Lezama Lima: La sobreabundancia del éxtasis

Uno no lee a José Lezama Lima: uno entra con todo en cualquier página suya, no importa que se llame Paradiso, Oppiamo Licario (que escribió después de morirse) o La cantidad hechizada, por ejemplo, esto es su materia prima literaria de retablo churrigueresco, esa exageración del barroco americano. ¿Por qué? porque a su arte del adorno verbal no se goza con el mero ocio de probar (el disfrute de la anécdota y de la erudición monstruosa y de exuberancia selvática), más bien con dejarse llevar por la sensualidad  de lo que hemos de llamar fruitivo, préstamo del vocablo de schollar por querer nombrar -recordándolo- la fruta, el sabor a jugo de mamey, mamoncillo y chirimoya.

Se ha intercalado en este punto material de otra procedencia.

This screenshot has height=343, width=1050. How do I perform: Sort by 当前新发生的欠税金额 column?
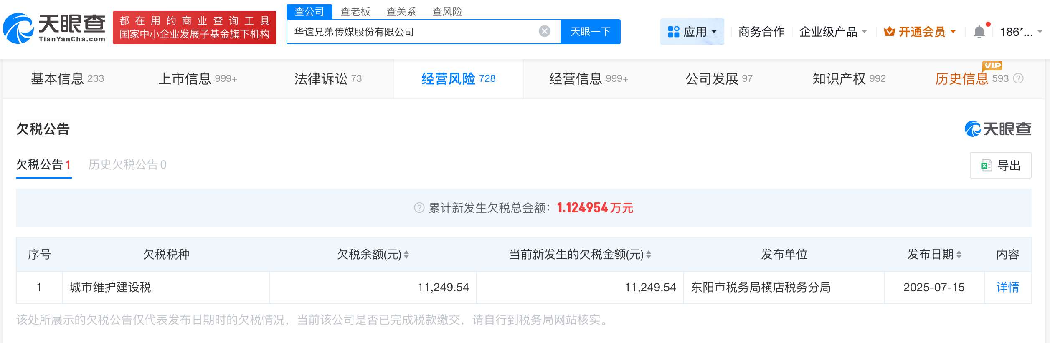coord(649,255)
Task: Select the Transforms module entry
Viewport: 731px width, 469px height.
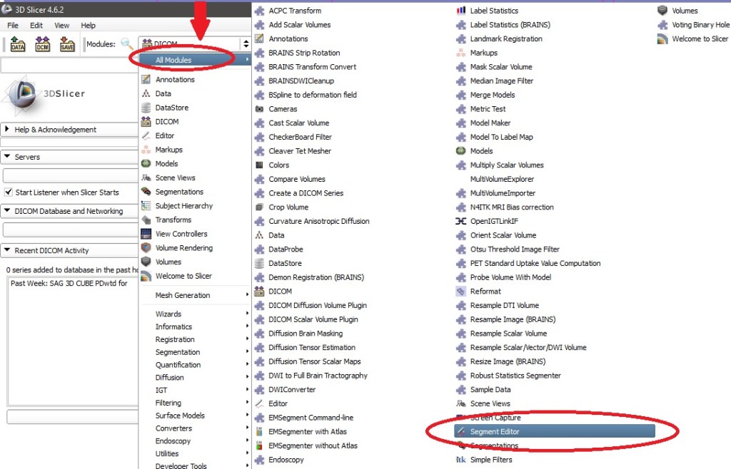Action: (173, 220)
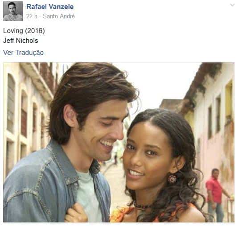
Task: Open the post via the 22 h timestamp
Action: 32,16
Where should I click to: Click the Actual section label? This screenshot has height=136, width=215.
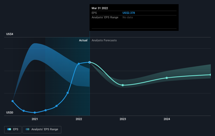[x=83, y=40]
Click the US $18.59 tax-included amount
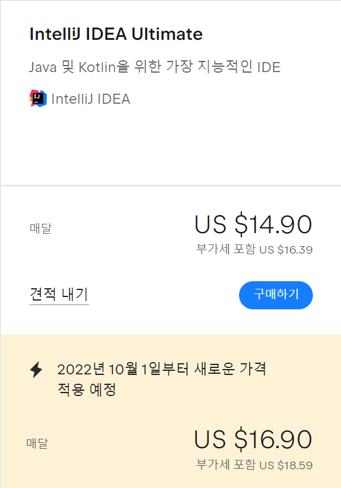The height and width of the screenshot is (488, 341). click(286, 465)
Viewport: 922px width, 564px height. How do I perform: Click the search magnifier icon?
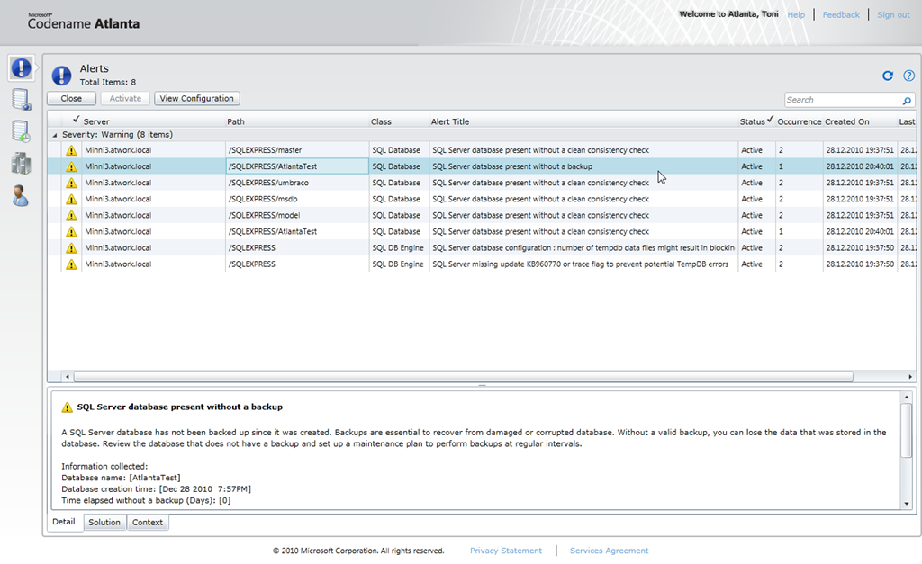click(907, 101)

Cubano él mismo verboso de expresión americana y de cualquier tierra, cuesta reunirlo junto al grupo Orígenes, de que fuera su padre y criador, con Virgilio Piñera y su Isla en peso, con Vitier, Baquero, Eliseo Diego, y eso porque termina arropándolos, tal es su manera invasiva de inventar la escritura y propalar el humo de su perpetuo habano, a más de apoderarse de cuanto abunda en el imaginario de los géneros de la ficción y la meditación, la epístola misma a Juan Ramón Jiménez o a Rodríguez Feo, quien trajera el inglés en prosa, en poesía y la petulancia del lucimiento a la Habana de los originarios.

Desde entonces uno no supo nunca si lo que hacía con la mano y su asfixia de asmático era un capítulo de Paradiso (duró más o menos diez años en concluirlo) o de su poesía y su poética de La fijeza, Las aventuras sigilosas o  Fragmentos a su imán.

José Cemí lo explica, no soporta su parecido con el embuste con que se mueve entre el agobiante mobiliario de la gnosis que ocupa cada página, el condumio, la erotomancia, la enumeración obsesiva de lo real o su invento, cualquier distracción del ojo lector en su deambular por lo real maravilloso  carpentiano o el deleite del adjetivo y la floresta metafórica. José Cemí, pues, no es persona escrita, es artilugio, picardía de un orfebre de la lengua.

Uno no lee a Lezama Lima: uno cubaniza el universo de un libro que niega el género y la particularidad con que nos engañan su sistema creativo, sea novela, ensayo, poesía, habla. Lo demás es su soledad, su difícil manera de vivir que no fuera más allá de su casa o su inestable oficina pública, mientras se daba la controversia de los tiempos duros de la Revolución (entre aciertos y errores tristes, penosos, de la ortodoxia, el fanatismo y las dudas, como el affaire aquel del juicio a  Heberto Padilla, a favor de quien falló en el Premio Casa de las Américas) y él proseguía, cubano siempre, como su traje de lino crudo,  su humo en la boca hablachenta, su pasmoso saber de biblioteca, exiliado en su recibo y entre sus libros porque ocurrió el capricho del funcionario de visa y de ideología y el decreto del realismo social, aunque no tardaron en aplaudirlo, de devolverle su carta de ciudadanía literaria y su nombramiento de figura tutelar de la fantasía y consiguió llegar al México de Octavio Paz y a Jamaica, por Jamaica mismo, por su mediodía barroco como su mano y su seso escribidor.

No formó parte del club del boom literario, ni fue a Roma a visitar a las familias de terracota del museo etrusco, tampoco a Egipto a preguntar por Osiris, el tatarabuelo de Cristo, ni a Grecia a saciar su platonismo. Pocos de su oficio invadieron tanto con el lenguaje como lo hiciera este nacido en un campamento militar de la Columbia habanera entre su padre muerto muy temprano (“cuando murió -dijo- sentí el latido de la ausencia”) y la madre ahíta de son.

Allí sigue, en cualquier página de sus inventos, asediado de loas por sus áulicos de excepción,  Cortázar, Paz, Monsiváis, Carpentier, su “hijo” Severo Sarduy,  la Universidad, el simposium, el insaciable argumento de las posturas valorativas y el escarceo ensayístico de las comparaciones y las vecindades electivas, esto es, cualquier modo de recrearlo  en su nombre y en el de su obra, de los que jamás se sacian su ocupado glosador y desocupado lector.

Así lo propone la Biblioteca Ayacucho en el panteón de los clásicos, donde uno entra a gozar (a saborear) su obra, sin que hallemos qué decir sino callar ante tanto adorno metafórico (la misma verba gongorina tienen nombre y resonancia lezámicos) y tanta desmesura y tanta sobreabundancia del éxtasis.